Sementara itu, untuk upaya preventif, Kemenkes memberikan layanan konseling kepada masyarakat yang membutuhkan media untuk berkeluh kesah atau curhat. Ini mengantisipasi seseorang yang merasa tertekan mentalnya tapi tidak tahu dengan siapa mereka dapat berbagi.
“Untuk datang langsung ke ahlinya seperti psikiater atau psikolog, masih banyak masyarakat yang enggan karena malu. Konsultasi ke psikiater masih menjadi stigma negatif di masyarakat, khawatir akan dianggap kurang waras,” kata dia.
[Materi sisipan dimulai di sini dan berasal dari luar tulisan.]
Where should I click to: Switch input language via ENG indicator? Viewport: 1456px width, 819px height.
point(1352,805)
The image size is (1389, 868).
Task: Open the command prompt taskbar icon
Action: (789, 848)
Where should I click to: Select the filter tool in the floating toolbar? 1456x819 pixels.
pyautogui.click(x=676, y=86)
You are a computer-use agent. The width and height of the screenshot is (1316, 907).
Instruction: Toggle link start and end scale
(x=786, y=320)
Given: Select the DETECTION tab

Untuk mempermudah layanan, Kemenkes membuat sesi konseling melalui telepon. Konseling ini bekerjasama dengan Himpsi (Himpunan Psikologi Indonesia). Mereka membuka line di 119 dengan extension 8 untuk konseling. Ada juga aplikasi Sehat Jiwa yang dapat diunggah pada ponsel Android yang salah satu fiturnya konseling. Pada fitur tersebut, dapat langsung mengobrol dengan konselor psikiater atau psikolog.
Saat pandemi pelayanan kesehatan bagi ODGJ juga diakui terganggu. RSJ harus menurunkan tingkat hunian rawat jalan dan rawat inap demi mengurangi risiko penularan virus.
Kemenkes bertekad agar para ODGJ tetap mendapatkan pelayanan kesehatan selama pandemi dengan bekerja sama dengan puskesmas. Namun, tantangannya adalah 10.000 puskesmas di Indonesia baru 45% yang memberikan layanan kesehatan jiwa. Itu disebabkan tidak semua puskesmas memiliki tenaga khusus dan terlatih.
“Kemenkes kini berupaya melakukan pertemuan untuk melatih petugas medis puskesmas agar dapat melayani gangguan kejiwaan," tandas Khalimah.